Problem to work on:
Each line that holds the string "screenshot" counts once. Say how many such lines the entries have, giving the number only.

Excerpts from a dataset
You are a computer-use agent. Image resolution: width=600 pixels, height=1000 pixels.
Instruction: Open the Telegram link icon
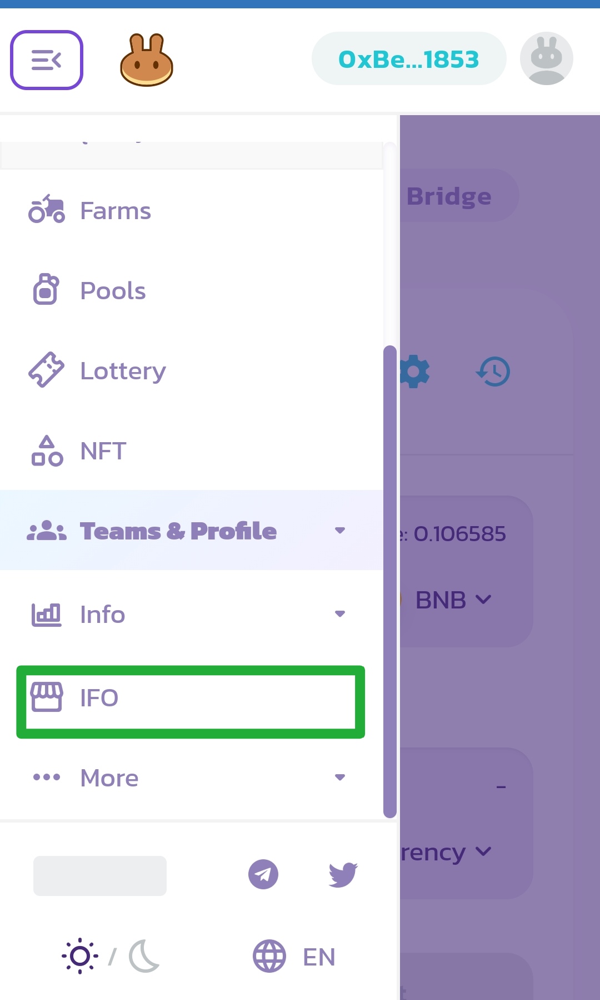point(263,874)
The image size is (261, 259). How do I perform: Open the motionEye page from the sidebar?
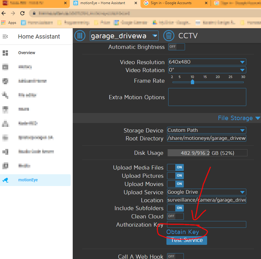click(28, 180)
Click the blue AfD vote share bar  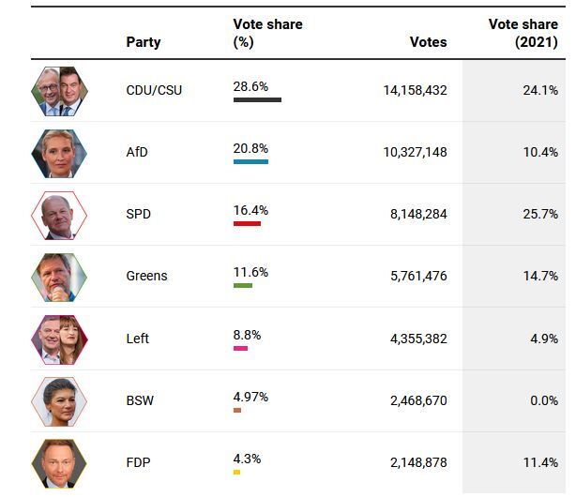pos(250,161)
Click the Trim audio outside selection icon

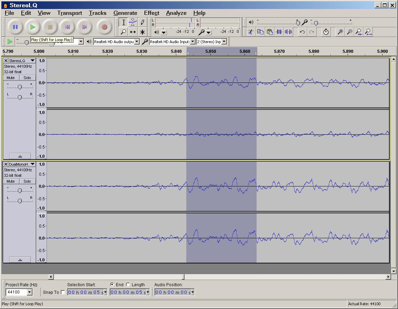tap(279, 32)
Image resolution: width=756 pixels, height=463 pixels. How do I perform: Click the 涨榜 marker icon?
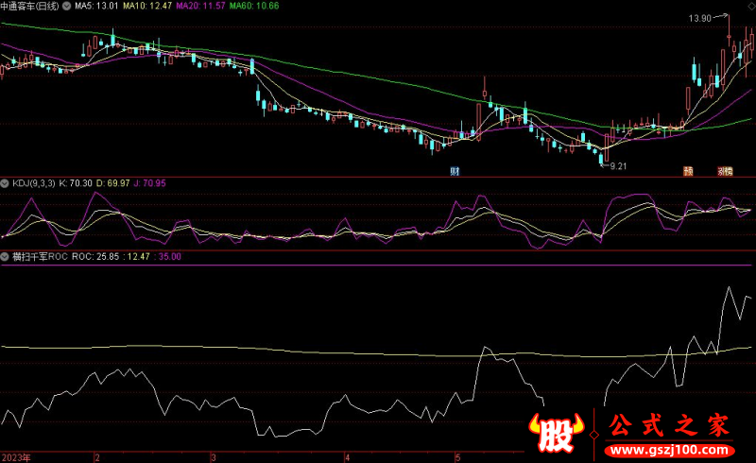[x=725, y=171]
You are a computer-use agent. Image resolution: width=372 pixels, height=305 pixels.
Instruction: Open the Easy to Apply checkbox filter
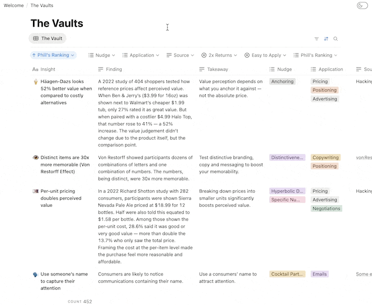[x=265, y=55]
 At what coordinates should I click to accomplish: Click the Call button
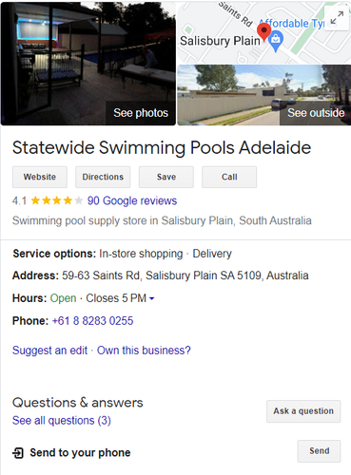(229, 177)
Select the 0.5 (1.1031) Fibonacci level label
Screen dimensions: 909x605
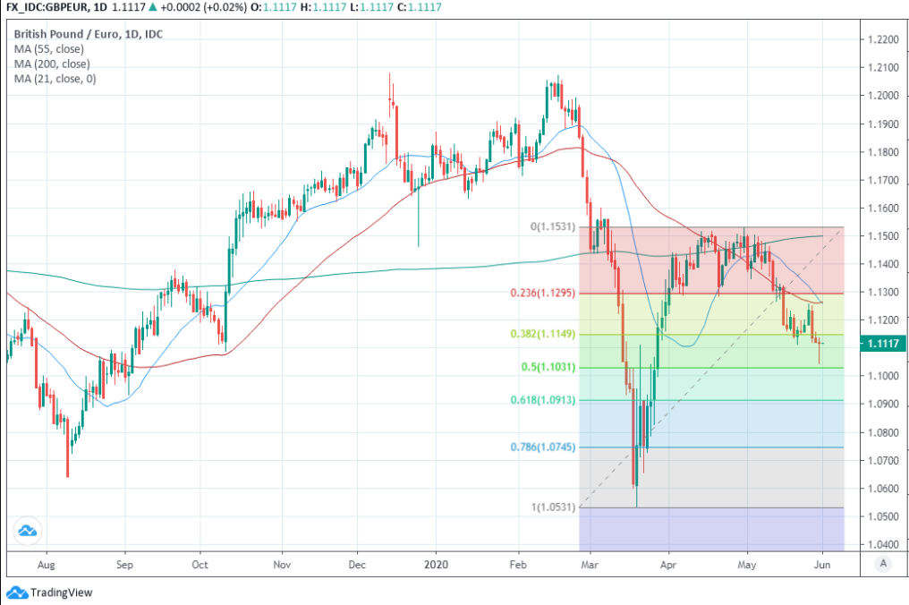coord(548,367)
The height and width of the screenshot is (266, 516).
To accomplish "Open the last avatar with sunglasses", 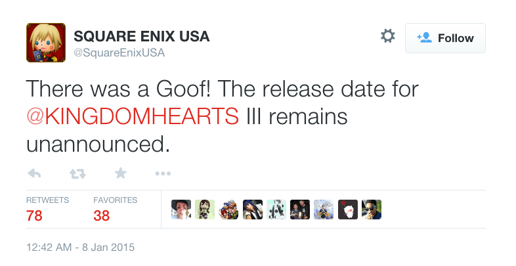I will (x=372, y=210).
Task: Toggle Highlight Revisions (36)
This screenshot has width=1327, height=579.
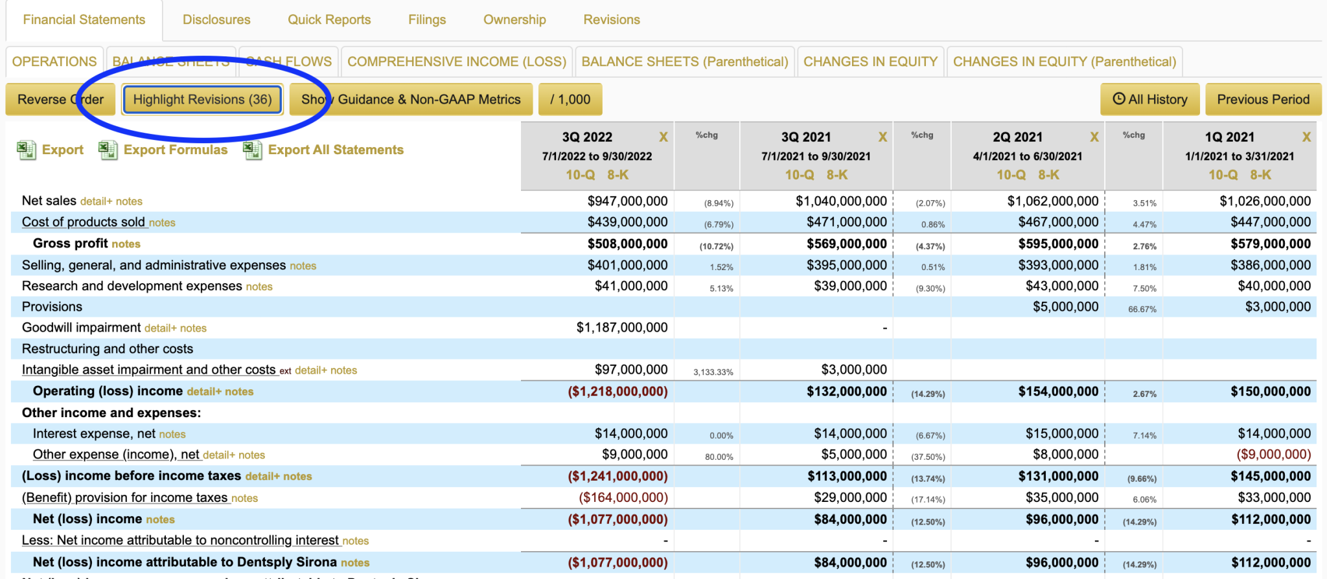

Task answer:
2